Mr Hodges also argues, not very convincingly, that recent some miscarriages of justice would not have happened had we British not been so precious about privacy:

“The civil libertarians, from both left and right, have been out in force this week. But if you look at any of the most prominent modern miscarriages of justice, they have resulted not from the state accumulating too much intelligence on its citizens, but too little. I wish, for example, the Metropolitan police Operation Kratos team had been able to access, in real time, more information about the true identity of Jean Charles de Menezes, before shooting him dead at Stockwell tube. Those wrongly incarcerated for the Guildford and Birmingham pub bombings spent decades in jail precisely because the police and intelligence services did not have sufficient information on the real perpetrators of those attacks, and buckled to public pressure to bang up the first Irishmen they could lay their hands on.”

Ah, yes, if only Britain had been completely festooned with CCTV and the rest in the early 70s and later, then all those folk banged up for killing people would have been free.

I would recommend Mr Hodges spends some time reading the thoughts of security expert Bruce Schneier before opining again about the “benign” nature of an all-encompassing surveillance state.

Tax credits

The Financial Times reports that from tomorrow there will be

…marked changes to the government’s complex tax credit system. The first reduction is for 850,000 families losing all their child tax credit, worth about £545 a year. The second is up to 212,000 working couples losing their working tax credit – of up to £3,870 a year – if they are unable to increase their weekly working hours from 16 to 24.

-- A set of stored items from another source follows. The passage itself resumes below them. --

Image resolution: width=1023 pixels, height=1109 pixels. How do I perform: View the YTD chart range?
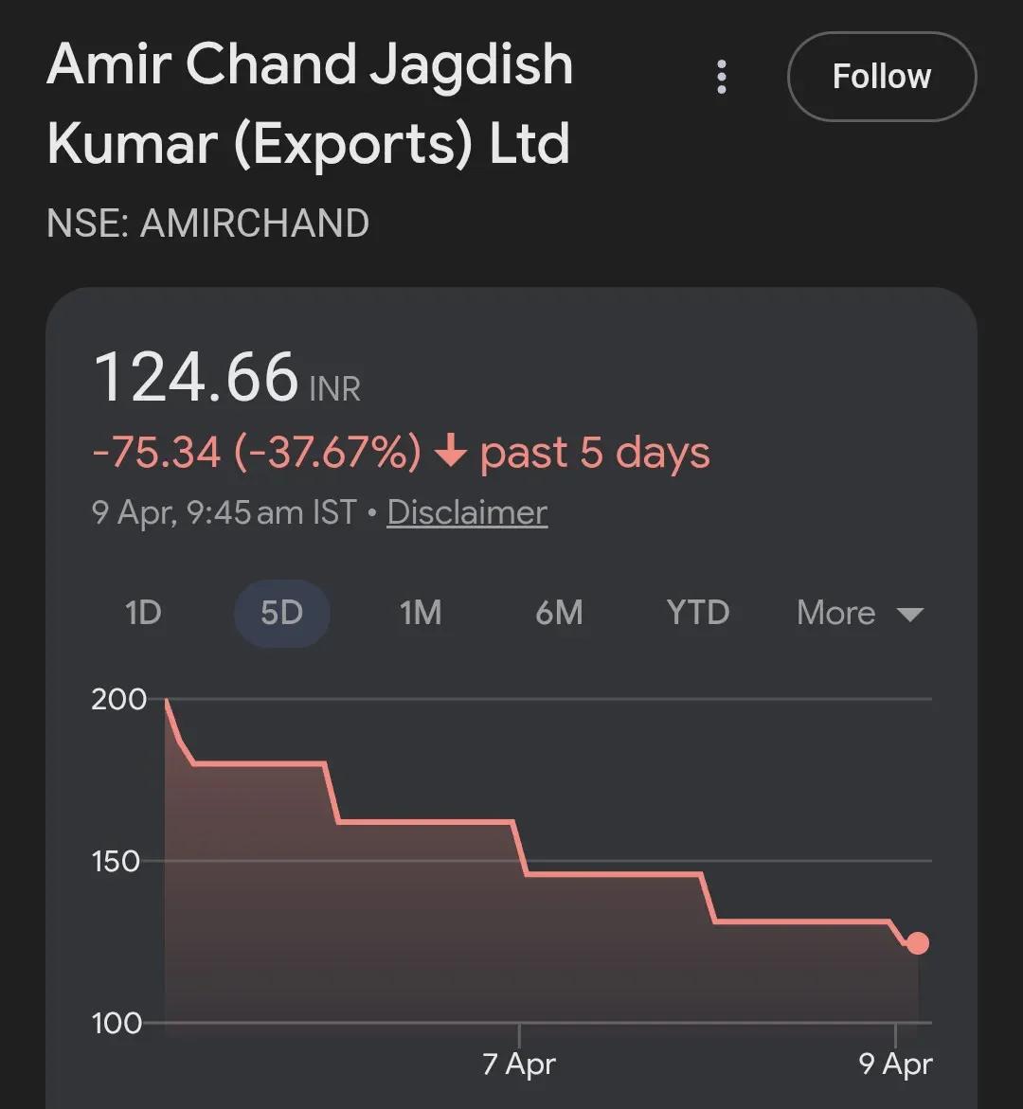698,613
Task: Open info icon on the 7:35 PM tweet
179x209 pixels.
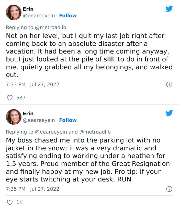Action: click(169, 189)
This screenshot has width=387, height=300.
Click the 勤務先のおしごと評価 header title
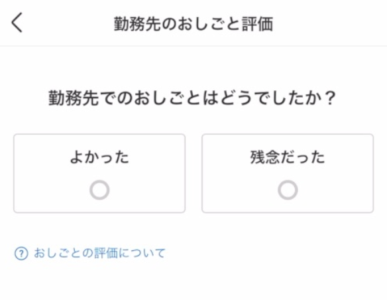pyautogui.click(x=194, y=24)

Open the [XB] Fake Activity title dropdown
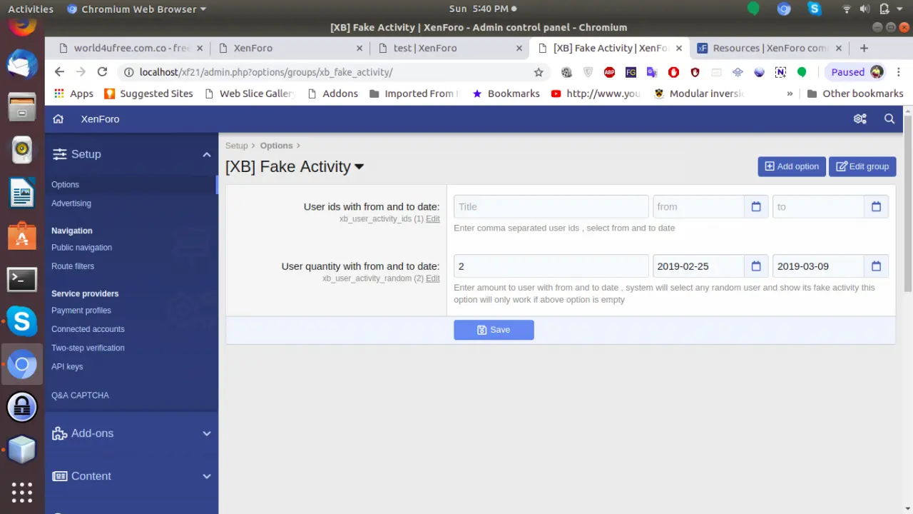pos(359,167)
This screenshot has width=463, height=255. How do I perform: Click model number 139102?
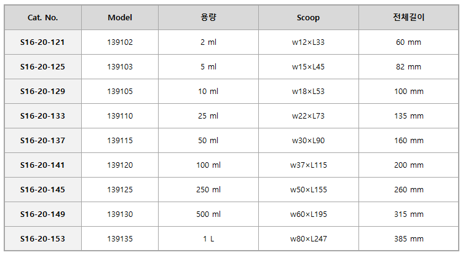tap(120, 42)
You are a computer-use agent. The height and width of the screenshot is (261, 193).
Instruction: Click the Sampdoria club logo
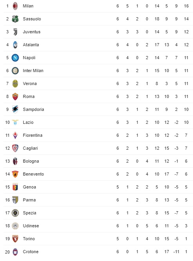[x=15, y=109]
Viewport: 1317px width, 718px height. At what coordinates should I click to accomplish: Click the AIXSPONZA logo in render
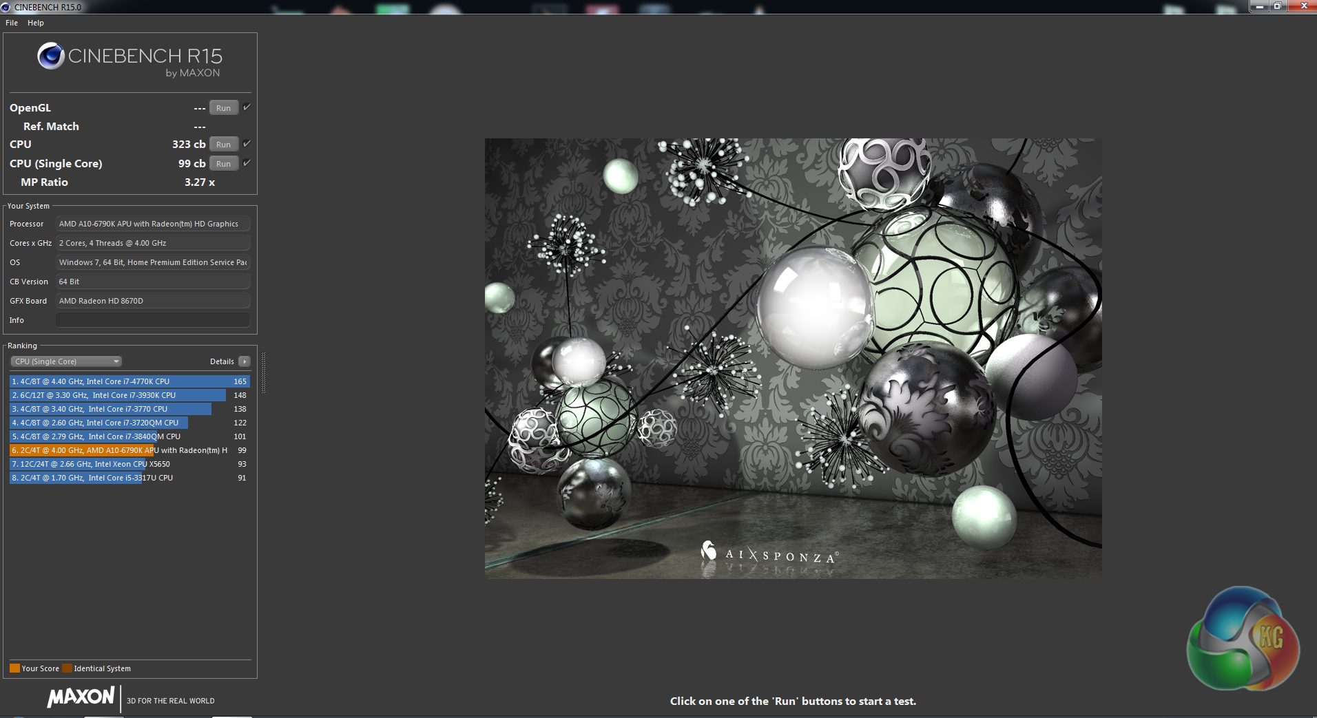tap(769, 553)
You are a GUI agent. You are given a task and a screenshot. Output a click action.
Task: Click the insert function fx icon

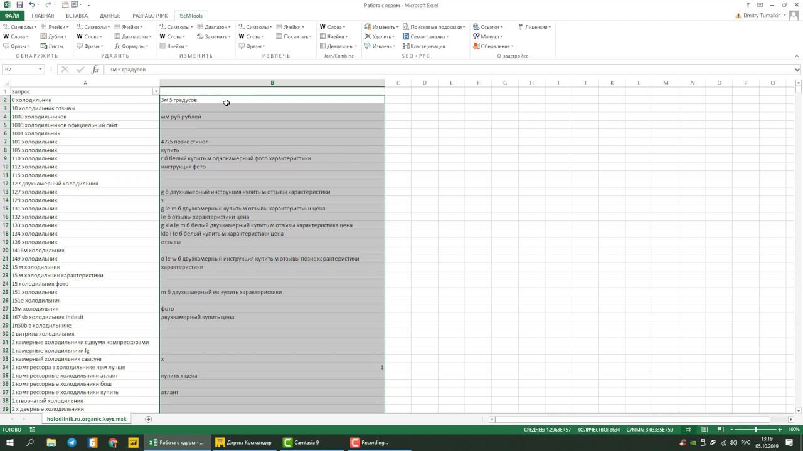tap(95, 70)
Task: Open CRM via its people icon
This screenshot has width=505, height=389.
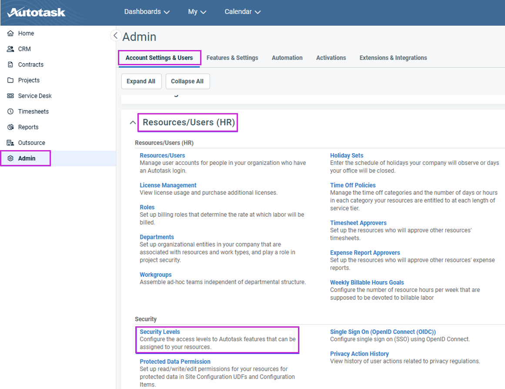Action: tap(10, 49)
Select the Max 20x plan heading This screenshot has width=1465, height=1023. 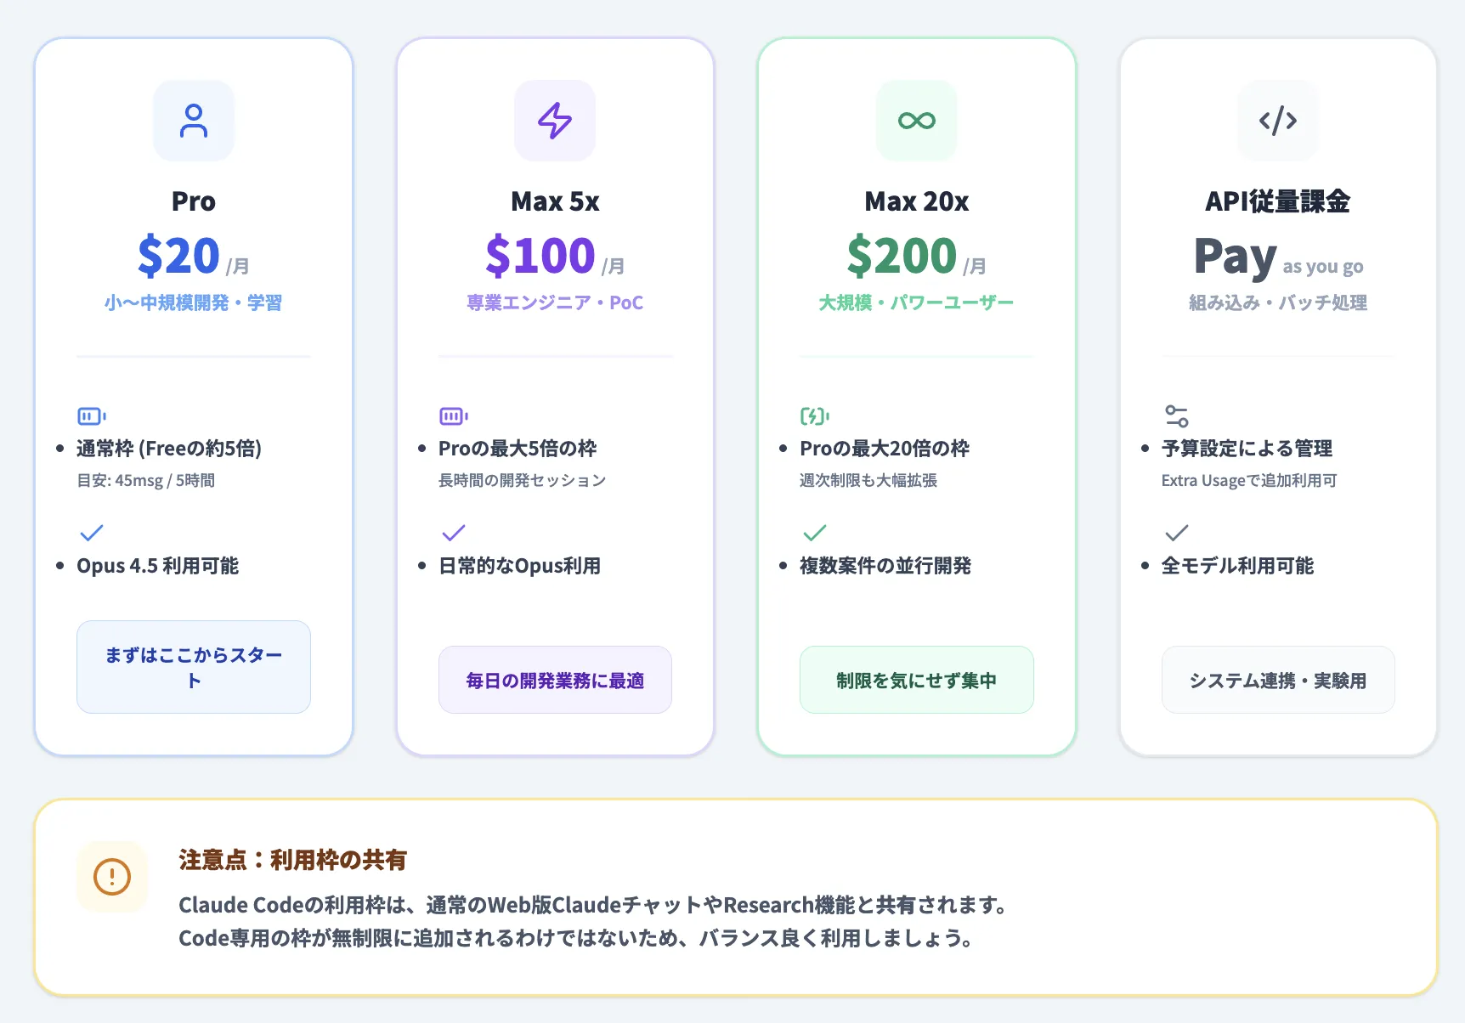pos(916,201)
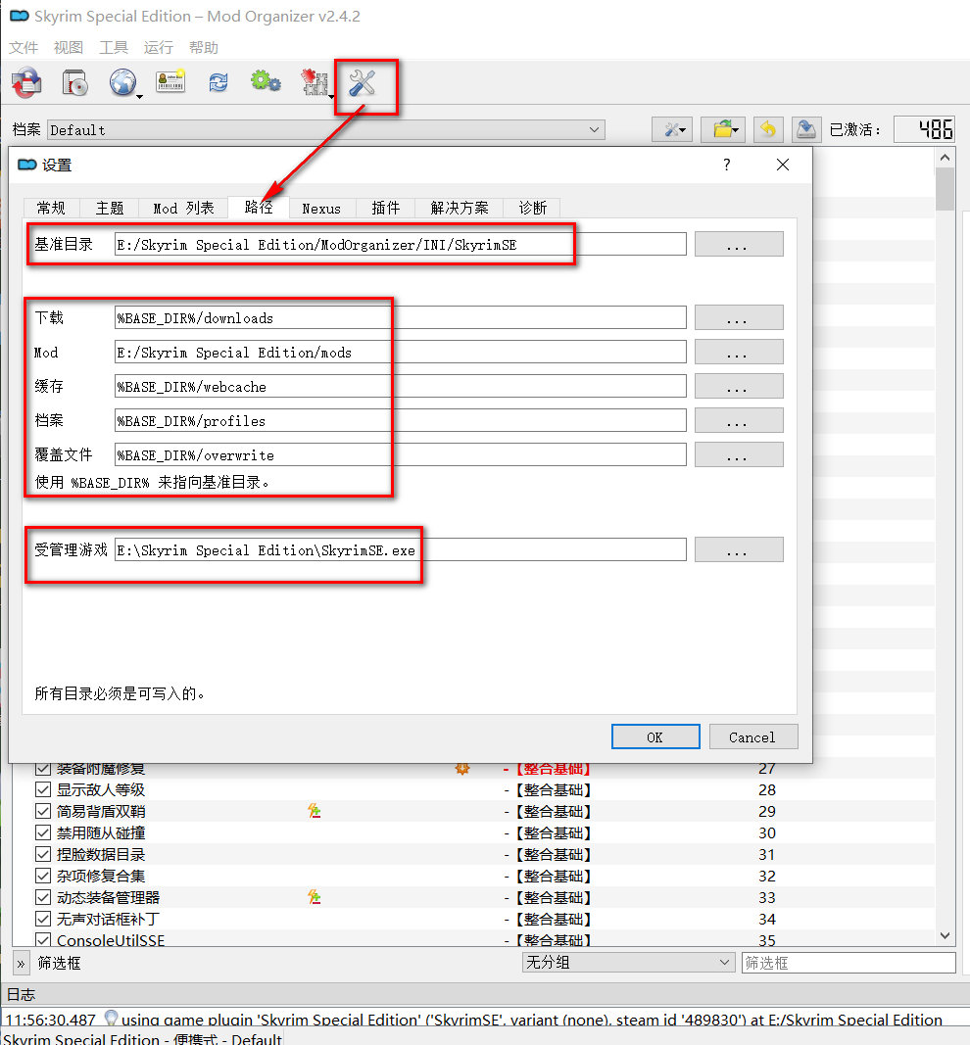Expand the 档案 Default profile dropdown
The width and height of the screenshot is (970, 1045).
coord(325,129)
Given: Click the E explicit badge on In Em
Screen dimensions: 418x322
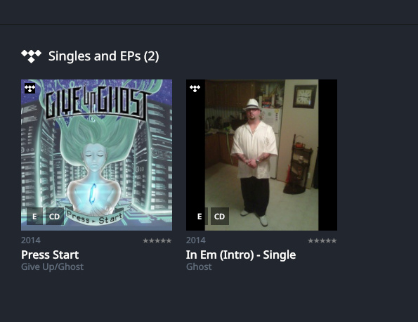Looking at the screenshot, I should click(x=200, y=217).
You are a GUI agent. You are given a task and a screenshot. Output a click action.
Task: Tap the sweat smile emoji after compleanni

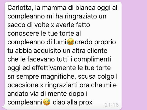click(47, 102)
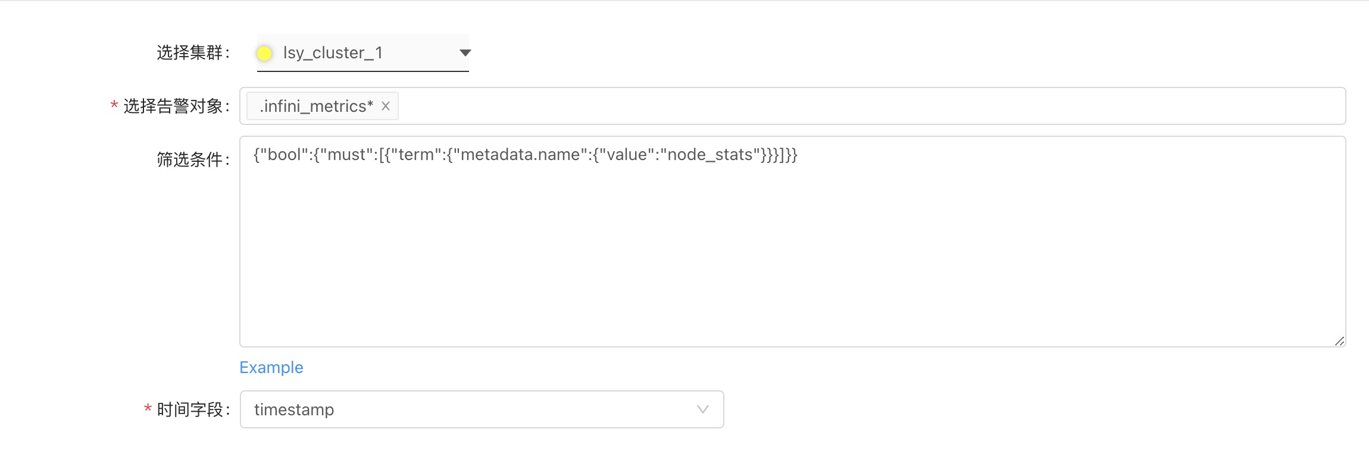
Task: Click the lsy_cluster_1 cluster name text
Action: (333, 53)
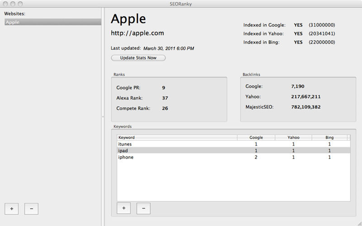Sort keywords by Google column header

coord(256,137)
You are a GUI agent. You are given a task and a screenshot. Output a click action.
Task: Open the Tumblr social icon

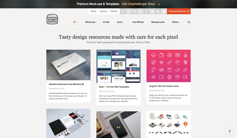point(123,11)

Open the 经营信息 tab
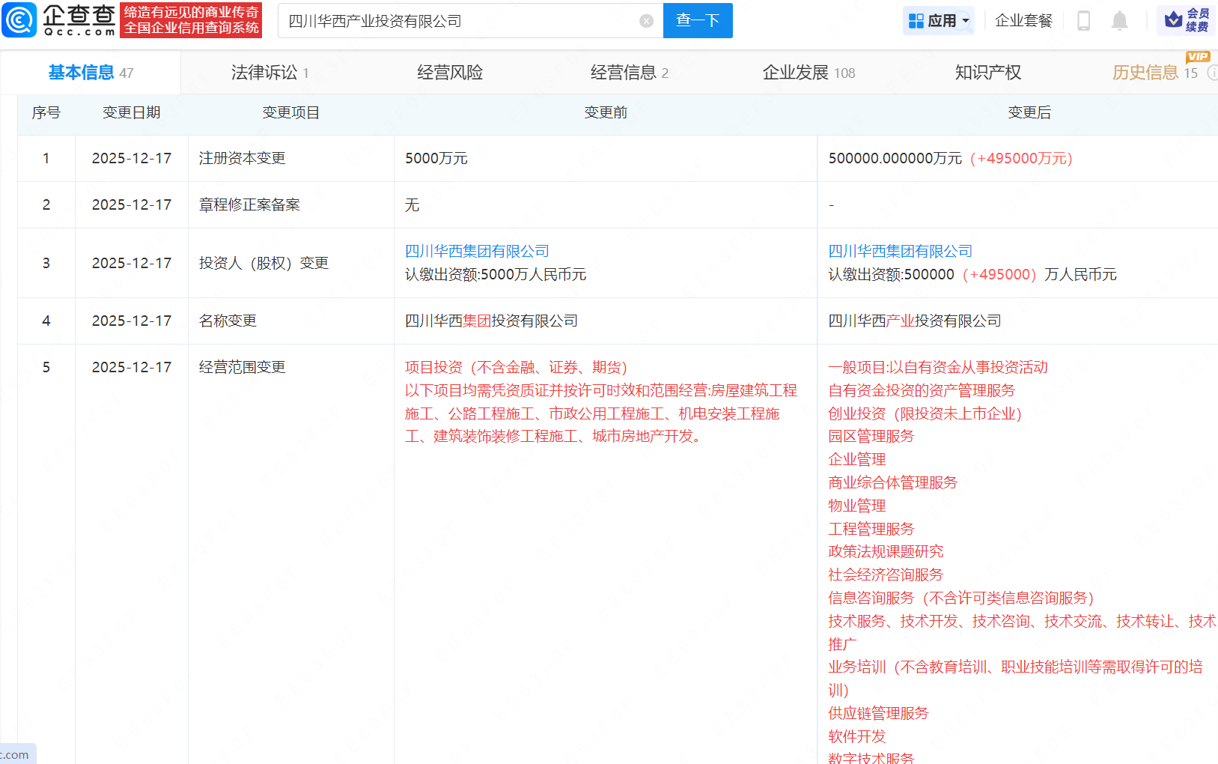[x=629, y=73]
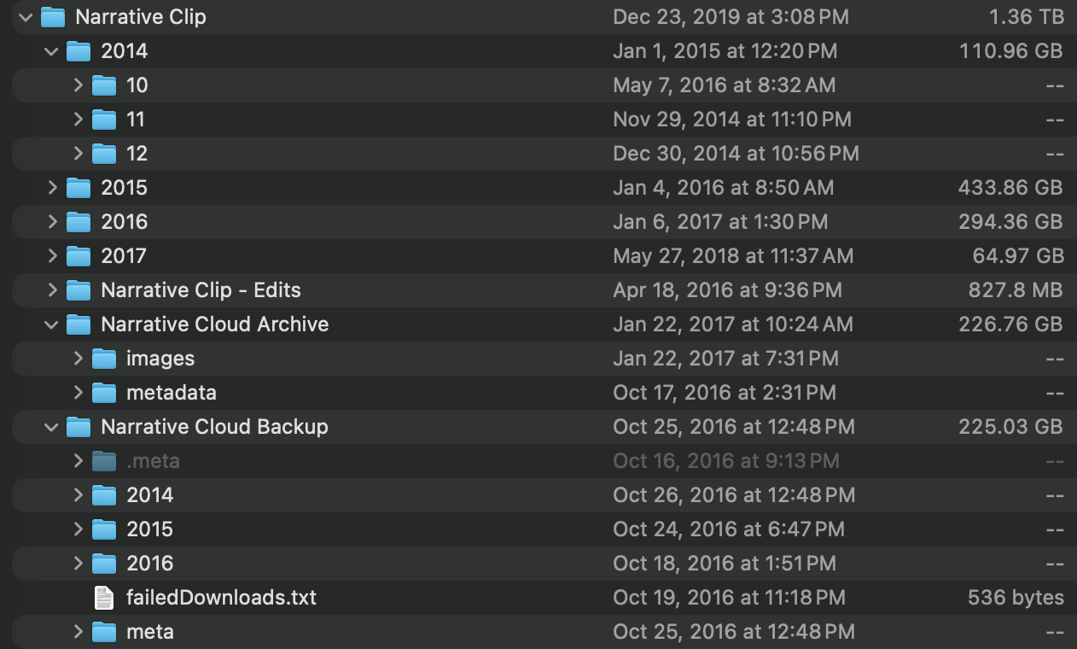The width and height of the screenshot is (1077, 649).
Task: Collapse the Narrative Cloud Archive folder
Action: (50, 324)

Important semantic point: what are tax credits? The HMRC website is unhelpful:

Tax credits are payments from the government.

Wikipedia has a general definition:

A tax credit is a sum deducted from the total amount a taxpayer owes to the state.

So assuming “tax credit” does not mean something else in Britain (and I would not put it past politicians to play such games with words), what we have here is a large tax increase for poor people who nonetheless work.

Here’s a hint to any future chancellor: you get more of what you reward.

Update: In the comments, Paul Marks says that “tax credit” means welfare and that most people who get tax credits do not pay income tax.

Teachers and legislation

Teachers hate legislation. The Association of Teachers and Lecturers is a British teaching union. In 2010 its then president Lesley Ward said:

What was being debated in the 1970s is pretty similar to what is being debated four decades later. I am onto my 15th secretary of state for education and my 29th minister for education. I have lived through, endured, survived, call it what you like, 54 pieces of education legislation since I started teaching. One more and it would be one for each year of my life.

Clearly she wants to get the government out of education and her life. “Trust us and leave us to do our job,” she concludes. Good for her!

Then yesterday:

A motion at the [ATL] conference called on ministers to introduce “stringent legislation” to counter the “negative effects some computer games are having on the very young”.

I imagine that most teachers have no difficulty holding both of these views. Most people would like government to leave them alone and stop other people from annoying them.